#### Given records ####
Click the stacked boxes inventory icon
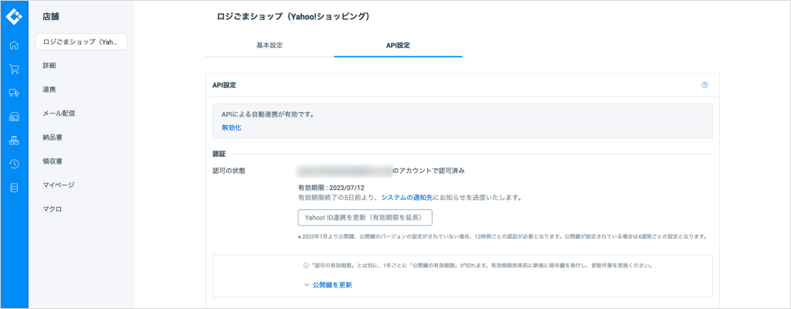The image size is (791, 309). point(14,141)
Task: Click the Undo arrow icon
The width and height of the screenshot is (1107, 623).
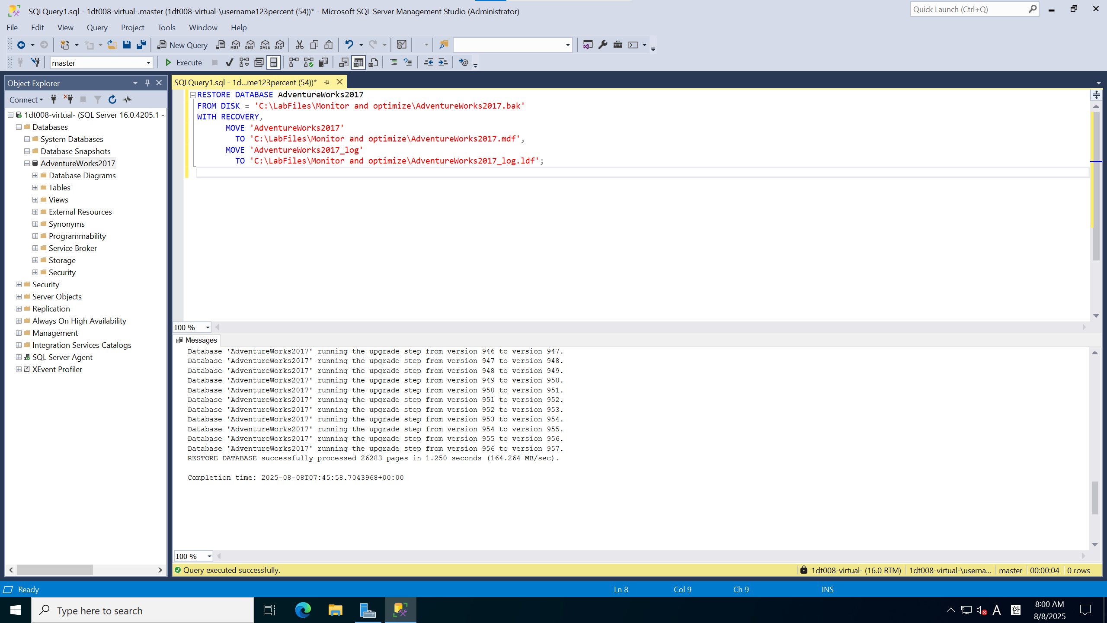Action: point(349,45)
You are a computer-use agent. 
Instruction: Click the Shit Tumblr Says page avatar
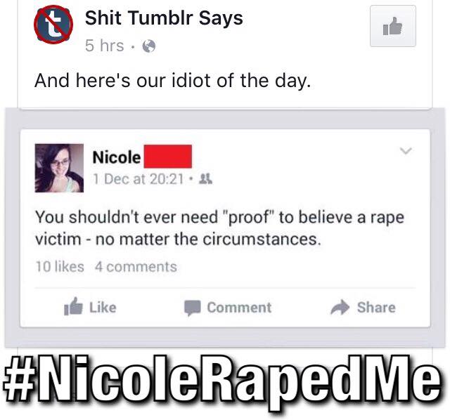pyautogui.click(x=53, y=25)
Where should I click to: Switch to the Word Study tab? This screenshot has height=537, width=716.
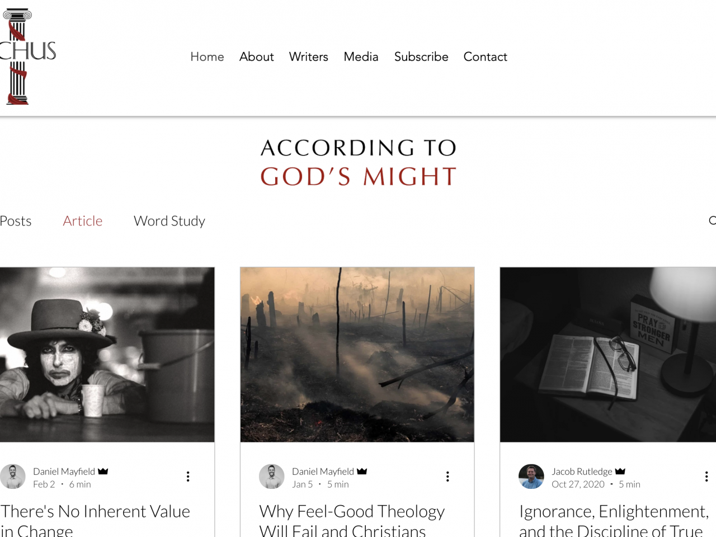[x=169, y=221]
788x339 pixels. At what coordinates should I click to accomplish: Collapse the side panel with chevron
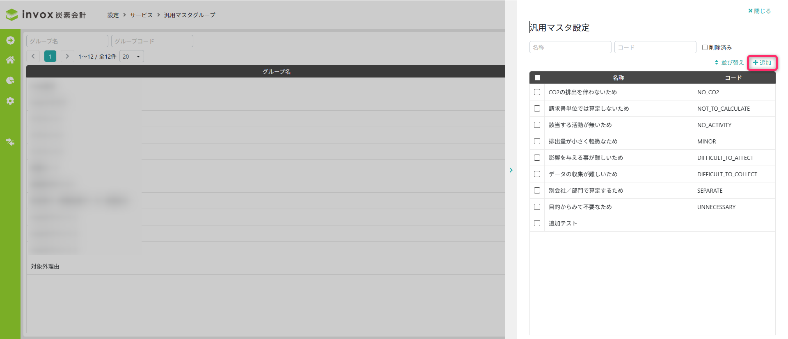(511, 170)
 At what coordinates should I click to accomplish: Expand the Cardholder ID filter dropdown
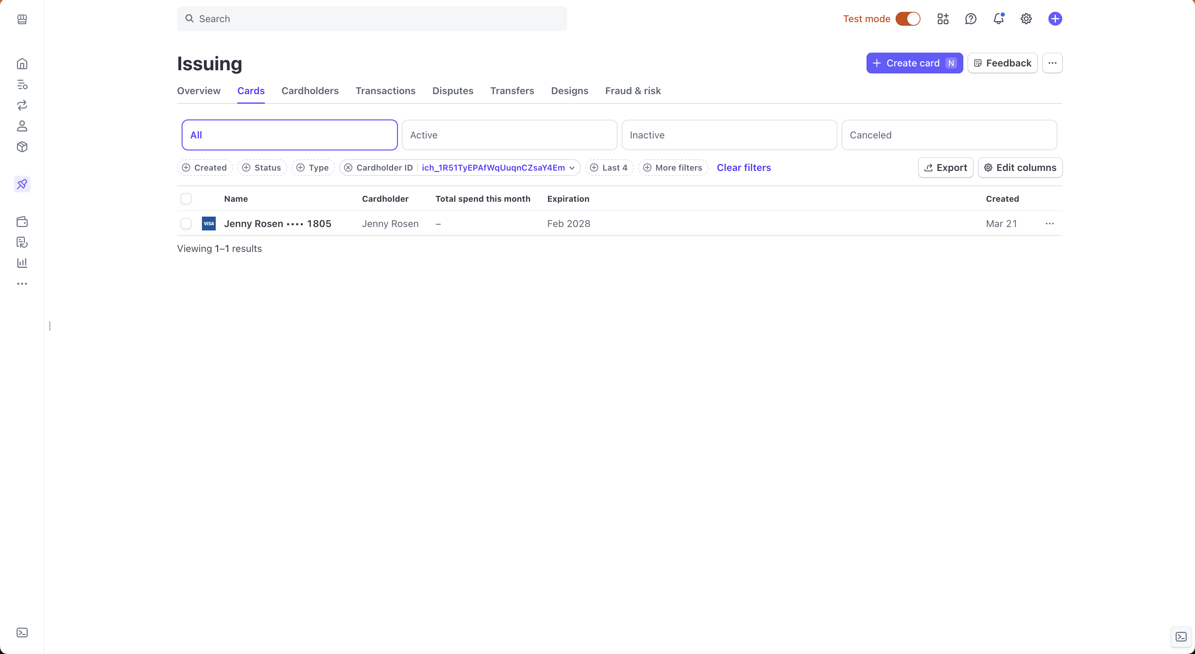tap(572, 168)
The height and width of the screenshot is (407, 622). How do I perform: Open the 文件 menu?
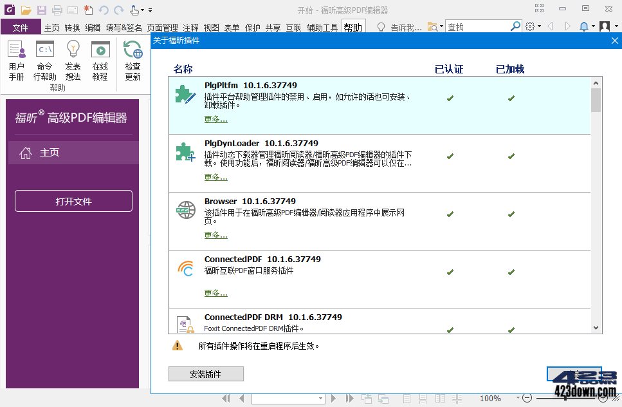click(x=21, y=27)
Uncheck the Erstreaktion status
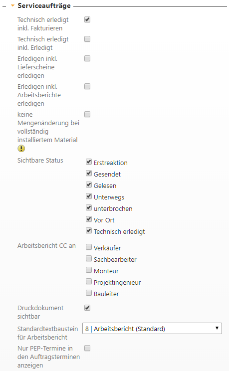 point(89,162)
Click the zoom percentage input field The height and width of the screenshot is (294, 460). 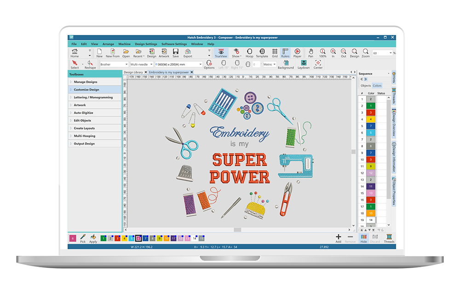point(381,53)
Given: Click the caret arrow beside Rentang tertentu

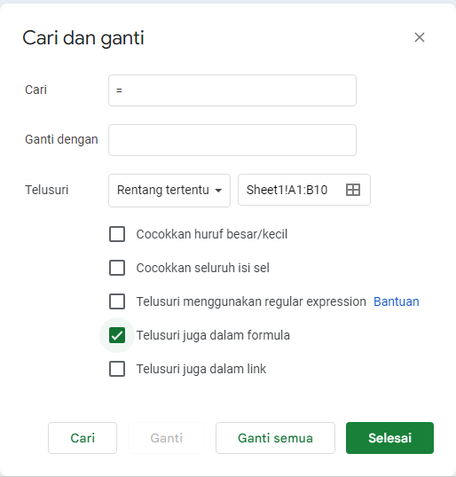Looking at the screenshot, I should point(218,191).
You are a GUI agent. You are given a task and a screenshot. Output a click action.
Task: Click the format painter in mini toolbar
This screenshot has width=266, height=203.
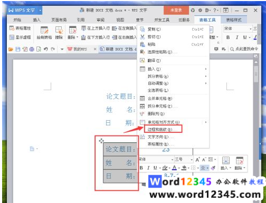tap(213, 168)
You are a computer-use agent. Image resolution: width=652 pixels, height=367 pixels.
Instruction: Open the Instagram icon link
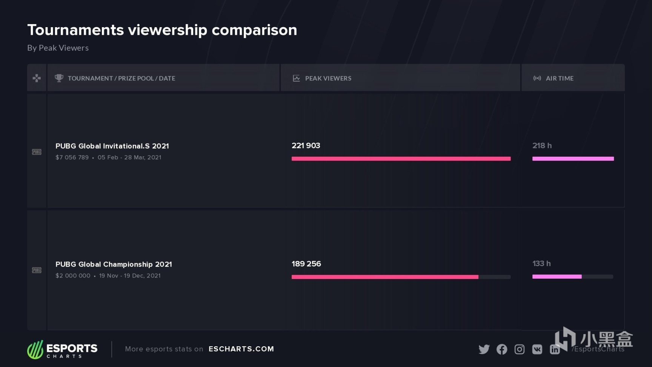click(520, 349)
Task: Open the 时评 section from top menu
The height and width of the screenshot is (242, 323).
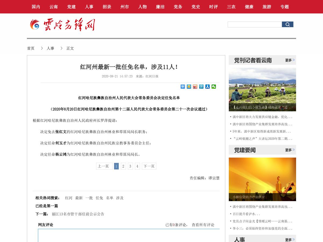Action: click(213, 7)
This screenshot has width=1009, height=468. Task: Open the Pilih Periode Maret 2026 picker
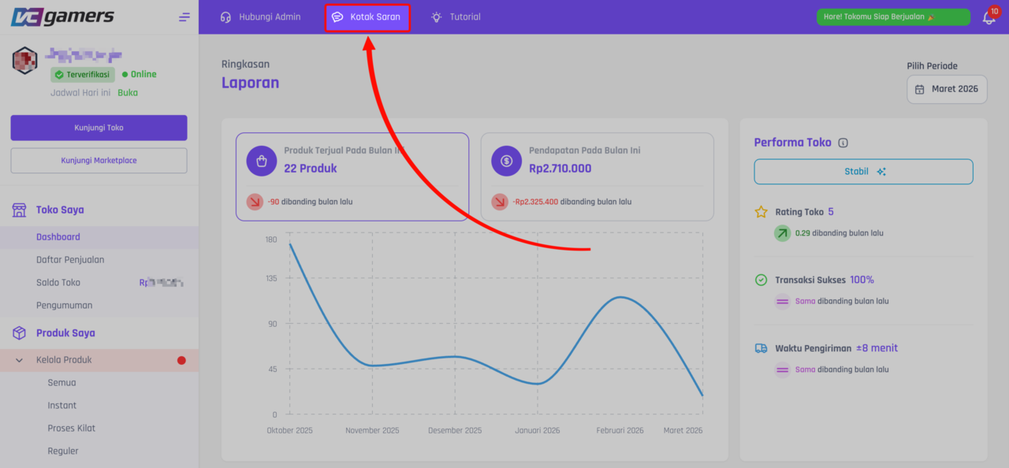947,89
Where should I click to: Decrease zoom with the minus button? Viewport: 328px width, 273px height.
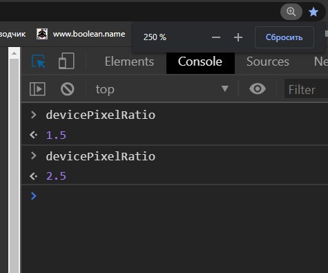pyautogui.click(x=216, y=37)
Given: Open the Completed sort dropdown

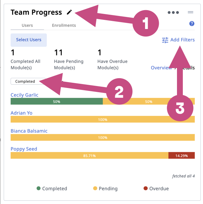Looking at the screenshot, I should pos(28,81).
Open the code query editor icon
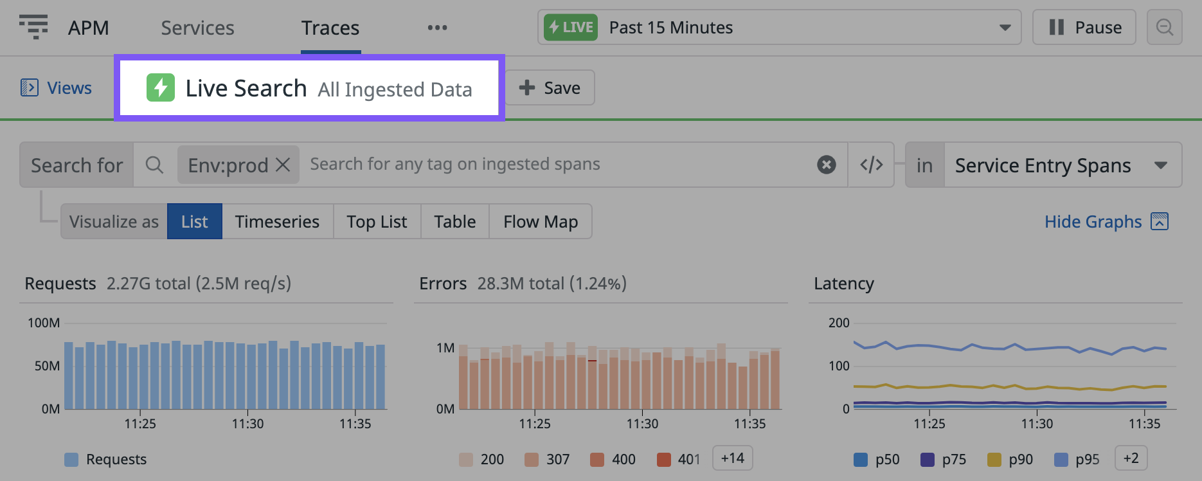The height and width of the screenshot is (481, 1202). pos(871,165)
####
Work required. Copy out the rows word for word, starting at the line containing "Given: Click the" and running through the end of the rows. Leave the pictures out.

Solution below.
Given: Click the caret arrow beside Rentang tertentu

Looking at the screenshot, I should point(218,191).
You are a GUI agent. You are given a task and a screenshot. Output a click action.
Task: Click the format painter in mini toolbar
This screenshot has width=266, height=203.
tap(213, 168)
You are a computer-use agent. Image resolution: width=652 pixels, height=367 pixels.
Instruction: Open the Instagram icon link
click(520, 349)
Task: Open the 时评 section from top menu
The height and width of the screenshot is (242, 323).
Action: click(213, 7)
This screenshot has width=1009, height=468. Task: Open the Pilih Periode Maret 2026 picker
947,89
Where should I click to: Decrease zoom with the minus button? Viewport: 328px width, 273px height.
pyautogui.click(x=216, y=37)
Given: Open the Completed sort dropdown

Looking at the screenshot, I should pos(28,81).
Open the code query editor icon
The height and width of the screenshot is (481, 1202). pos(871,165)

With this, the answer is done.